> Activity
A single figure is the whole answer: the number of lines in the entries that contain "will".

-- Records for the task follows --

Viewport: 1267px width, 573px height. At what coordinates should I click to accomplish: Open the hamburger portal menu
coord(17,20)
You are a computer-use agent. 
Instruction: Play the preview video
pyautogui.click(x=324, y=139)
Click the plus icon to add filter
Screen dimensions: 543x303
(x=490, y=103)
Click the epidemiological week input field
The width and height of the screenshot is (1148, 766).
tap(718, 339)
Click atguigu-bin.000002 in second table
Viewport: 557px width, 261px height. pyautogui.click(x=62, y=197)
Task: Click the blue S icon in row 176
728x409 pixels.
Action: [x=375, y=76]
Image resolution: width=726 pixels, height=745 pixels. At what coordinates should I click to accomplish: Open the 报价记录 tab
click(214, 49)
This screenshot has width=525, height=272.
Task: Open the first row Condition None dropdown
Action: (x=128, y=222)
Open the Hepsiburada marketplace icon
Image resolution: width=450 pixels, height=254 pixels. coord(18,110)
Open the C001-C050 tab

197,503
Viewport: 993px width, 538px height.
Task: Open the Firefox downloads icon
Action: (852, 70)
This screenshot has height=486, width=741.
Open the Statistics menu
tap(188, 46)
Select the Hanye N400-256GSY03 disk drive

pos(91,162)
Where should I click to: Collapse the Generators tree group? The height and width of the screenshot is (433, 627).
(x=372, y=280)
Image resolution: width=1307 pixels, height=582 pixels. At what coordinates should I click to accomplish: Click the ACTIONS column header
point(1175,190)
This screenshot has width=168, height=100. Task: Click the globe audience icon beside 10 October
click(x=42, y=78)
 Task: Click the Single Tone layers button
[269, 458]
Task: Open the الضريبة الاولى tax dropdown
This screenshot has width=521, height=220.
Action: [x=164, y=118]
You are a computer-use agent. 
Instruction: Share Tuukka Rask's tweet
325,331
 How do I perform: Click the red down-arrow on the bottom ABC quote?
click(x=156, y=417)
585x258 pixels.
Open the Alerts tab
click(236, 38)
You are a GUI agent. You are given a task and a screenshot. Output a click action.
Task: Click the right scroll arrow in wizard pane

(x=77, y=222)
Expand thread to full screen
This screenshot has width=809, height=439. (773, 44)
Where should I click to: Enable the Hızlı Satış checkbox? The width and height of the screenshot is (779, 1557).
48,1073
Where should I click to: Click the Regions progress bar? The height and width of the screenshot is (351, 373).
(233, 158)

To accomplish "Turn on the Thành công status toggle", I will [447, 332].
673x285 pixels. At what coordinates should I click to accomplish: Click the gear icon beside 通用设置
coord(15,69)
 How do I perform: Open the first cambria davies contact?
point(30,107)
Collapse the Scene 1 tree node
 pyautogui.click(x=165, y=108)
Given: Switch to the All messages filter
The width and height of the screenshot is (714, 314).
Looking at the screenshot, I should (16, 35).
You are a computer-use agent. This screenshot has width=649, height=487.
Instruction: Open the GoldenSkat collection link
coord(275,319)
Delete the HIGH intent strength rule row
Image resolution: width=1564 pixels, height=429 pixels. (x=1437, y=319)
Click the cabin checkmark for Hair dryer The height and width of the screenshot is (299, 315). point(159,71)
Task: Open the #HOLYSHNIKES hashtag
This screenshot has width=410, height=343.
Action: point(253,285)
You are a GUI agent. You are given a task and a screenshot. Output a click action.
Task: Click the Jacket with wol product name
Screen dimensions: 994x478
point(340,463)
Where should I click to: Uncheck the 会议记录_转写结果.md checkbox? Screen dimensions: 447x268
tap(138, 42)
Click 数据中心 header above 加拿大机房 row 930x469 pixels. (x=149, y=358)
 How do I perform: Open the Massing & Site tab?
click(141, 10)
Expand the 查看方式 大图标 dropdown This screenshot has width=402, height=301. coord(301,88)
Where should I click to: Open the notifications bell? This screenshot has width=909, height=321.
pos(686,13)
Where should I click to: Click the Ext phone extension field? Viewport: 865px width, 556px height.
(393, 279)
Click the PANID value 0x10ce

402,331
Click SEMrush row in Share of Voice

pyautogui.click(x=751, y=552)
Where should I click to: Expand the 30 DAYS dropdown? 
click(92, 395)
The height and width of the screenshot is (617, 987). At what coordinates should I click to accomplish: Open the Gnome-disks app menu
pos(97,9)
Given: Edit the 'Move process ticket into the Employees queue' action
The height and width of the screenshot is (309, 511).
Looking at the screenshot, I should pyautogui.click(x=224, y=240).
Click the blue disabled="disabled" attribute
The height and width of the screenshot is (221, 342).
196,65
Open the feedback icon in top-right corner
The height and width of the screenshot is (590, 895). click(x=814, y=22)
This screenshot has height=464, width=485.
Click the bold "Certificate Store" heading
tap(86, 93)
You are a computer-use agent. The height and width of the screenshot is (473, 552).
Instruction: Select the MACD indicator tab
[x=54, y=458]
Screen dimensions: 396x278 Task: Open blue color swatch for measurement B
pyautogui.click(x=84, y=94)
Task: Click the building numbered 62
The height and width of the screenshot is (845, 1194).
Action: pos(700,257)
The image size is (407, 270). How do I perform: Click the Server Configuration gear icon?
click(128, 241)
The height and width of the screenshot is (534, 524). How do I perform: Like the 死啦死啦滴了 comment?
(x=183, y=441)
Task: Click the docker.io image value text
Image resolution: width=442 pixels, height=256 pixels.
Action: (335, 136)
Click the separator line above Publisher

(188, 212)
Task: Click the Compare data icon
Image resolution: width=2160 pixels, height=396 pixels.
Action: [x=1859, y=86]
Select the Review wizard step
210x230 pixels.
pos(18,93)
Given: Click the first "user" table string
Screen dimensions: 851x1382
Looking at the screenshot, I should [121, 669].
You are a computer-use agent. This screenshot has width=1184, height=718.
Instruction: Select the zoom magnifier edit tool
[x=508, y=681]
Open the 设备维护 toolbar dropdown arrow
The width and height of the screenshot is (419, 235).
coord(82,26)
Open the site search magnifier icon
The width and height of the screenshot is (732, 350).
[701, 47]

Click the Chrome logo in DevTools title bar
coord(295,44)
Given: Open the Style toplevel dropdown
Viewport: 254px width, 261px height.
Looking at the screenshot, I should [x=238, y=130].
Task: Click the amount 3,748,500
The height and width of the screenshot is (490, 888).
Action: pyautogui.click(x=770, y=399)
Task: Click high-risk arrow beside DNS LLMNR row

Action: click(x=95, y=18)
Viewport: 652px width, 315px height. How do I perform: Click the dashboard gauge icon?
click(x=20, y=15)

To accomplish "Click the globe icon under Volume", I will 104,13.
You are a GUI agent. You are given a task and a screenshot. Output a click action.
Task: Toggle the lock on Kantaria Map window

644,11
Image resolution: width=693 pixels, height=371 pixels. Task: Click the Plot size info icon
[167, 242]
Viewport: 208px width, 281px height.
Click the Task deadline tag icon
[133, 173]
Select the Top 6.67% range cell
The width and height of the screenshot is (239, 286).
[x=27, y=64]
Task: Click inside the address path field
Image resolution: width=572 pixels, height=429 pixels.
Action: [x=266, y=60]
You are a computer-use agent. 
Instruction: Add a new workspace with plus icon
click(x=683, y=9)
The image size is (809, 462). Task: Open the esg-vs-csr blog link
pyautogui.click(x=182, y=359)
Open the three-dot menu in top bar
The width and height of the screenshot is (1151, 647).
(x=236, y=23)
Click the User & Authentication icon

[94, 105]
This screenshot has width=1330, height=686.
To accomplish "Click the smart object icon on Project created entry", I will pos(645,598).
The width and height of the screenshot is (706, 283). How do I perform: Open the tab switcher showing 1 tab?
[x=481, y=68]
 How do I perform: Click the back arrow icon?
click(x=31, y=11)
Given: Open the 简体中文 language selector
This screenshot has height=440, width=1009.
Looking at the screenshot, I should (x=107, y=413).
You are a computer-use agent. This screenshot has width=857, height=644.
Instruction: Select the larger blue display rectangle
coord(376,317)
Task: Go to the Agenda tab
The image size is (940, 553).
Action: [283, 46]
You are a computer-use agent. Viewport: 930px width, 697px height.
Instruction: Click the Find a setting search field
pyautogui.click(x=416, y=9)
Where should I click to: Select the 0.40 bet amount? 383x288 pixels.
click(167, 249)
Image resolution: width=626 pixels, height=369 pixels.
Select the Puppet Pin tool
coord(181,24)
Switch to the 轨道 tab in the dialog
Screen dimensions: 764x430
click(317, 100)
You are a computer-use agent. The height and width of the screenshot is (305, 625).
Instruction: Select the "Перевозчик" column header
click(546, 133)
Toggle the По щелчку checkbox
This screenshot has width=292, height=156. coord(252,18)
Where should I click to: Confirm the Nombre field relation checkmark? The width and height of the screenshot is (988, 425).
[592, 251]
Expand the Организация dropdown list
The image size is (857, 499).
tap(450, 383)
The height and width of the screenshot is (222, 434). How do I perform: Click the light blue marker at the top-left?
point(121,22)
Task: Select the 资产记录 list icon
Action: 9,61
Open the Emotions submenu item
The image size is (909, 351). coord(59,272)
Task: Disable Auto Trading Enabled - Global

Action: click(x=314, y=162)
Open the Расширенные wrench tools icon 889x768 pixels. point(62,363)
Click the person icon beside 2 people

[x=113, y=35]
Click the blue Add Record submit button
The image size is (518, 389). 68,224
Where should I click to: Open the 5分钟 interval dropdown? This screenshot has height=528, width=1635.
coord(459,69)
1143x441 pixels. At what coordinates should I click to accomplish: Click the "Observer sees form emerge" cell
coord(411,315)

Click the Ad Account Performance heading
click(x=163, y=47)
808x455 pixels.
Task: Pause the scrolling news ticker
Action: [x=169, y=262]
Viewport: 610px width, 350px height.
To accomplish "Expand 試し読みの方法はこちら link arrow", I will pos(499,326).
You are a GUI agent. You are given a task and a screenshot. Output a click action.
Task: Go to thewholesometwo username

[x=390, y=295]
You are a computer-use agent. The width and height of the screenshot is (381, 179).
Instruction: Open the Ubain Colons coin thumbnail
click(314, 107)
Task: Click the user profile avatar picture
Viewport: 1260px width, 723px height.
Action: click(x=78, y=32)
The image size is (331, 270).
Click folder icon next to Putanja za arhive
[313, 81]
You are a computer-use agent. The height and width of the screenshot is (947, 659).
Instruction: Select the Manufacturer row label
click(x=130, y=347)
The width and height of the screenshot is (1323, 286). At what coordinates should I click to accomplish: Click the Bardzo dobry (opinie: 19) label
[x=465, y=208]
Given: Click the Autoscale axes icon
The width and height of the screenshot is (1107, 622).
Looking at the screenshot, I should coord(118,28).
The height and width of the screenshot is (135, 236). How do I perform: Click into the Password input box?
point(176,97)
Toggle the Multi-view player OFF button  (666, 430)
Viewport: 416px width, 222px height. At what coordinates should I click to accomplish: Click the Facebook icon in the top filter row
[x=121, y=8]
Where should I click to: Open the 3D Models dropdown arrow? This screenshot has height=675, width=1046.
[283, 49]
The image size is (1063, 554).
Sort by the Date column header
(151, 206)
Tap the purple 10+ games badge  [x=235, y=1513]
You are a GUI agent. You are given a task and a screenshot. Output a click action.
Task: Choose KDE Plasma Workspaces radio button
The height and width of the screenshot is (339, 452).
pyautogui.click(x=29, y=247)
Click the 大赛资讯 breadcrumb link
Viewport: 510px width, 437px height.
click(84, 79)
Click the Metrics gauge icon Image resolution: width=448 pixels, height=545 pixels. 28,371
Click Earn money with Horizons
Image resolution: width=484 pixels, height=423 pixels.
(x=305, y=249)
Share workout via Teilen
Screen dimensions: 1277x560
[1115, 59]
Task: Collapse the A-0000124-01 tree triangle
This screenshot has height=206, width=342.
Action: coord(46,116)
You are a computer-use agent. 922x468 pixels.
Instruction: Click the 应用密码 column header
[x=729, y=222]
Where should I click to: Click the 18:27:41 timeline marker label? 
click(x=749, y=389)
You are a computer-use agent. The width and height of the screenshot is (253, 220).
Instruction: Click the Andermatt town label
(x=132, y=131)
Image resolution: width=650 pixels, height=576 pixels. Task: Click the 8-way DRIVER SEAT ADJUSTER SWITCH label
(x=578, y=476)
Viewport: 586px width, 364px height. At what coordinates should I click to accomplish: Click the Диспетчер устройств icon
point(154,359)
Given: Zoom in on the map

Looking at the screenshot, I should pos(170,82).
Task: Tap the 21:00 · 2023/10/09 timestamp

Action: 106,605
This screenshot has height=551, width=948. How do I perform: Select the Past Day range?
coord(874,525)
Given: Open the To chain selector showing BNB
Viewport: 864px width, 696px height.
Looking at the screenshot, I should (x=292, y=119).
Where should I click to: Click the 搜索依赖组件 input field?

-- Records for the task concluded --

> Task response
4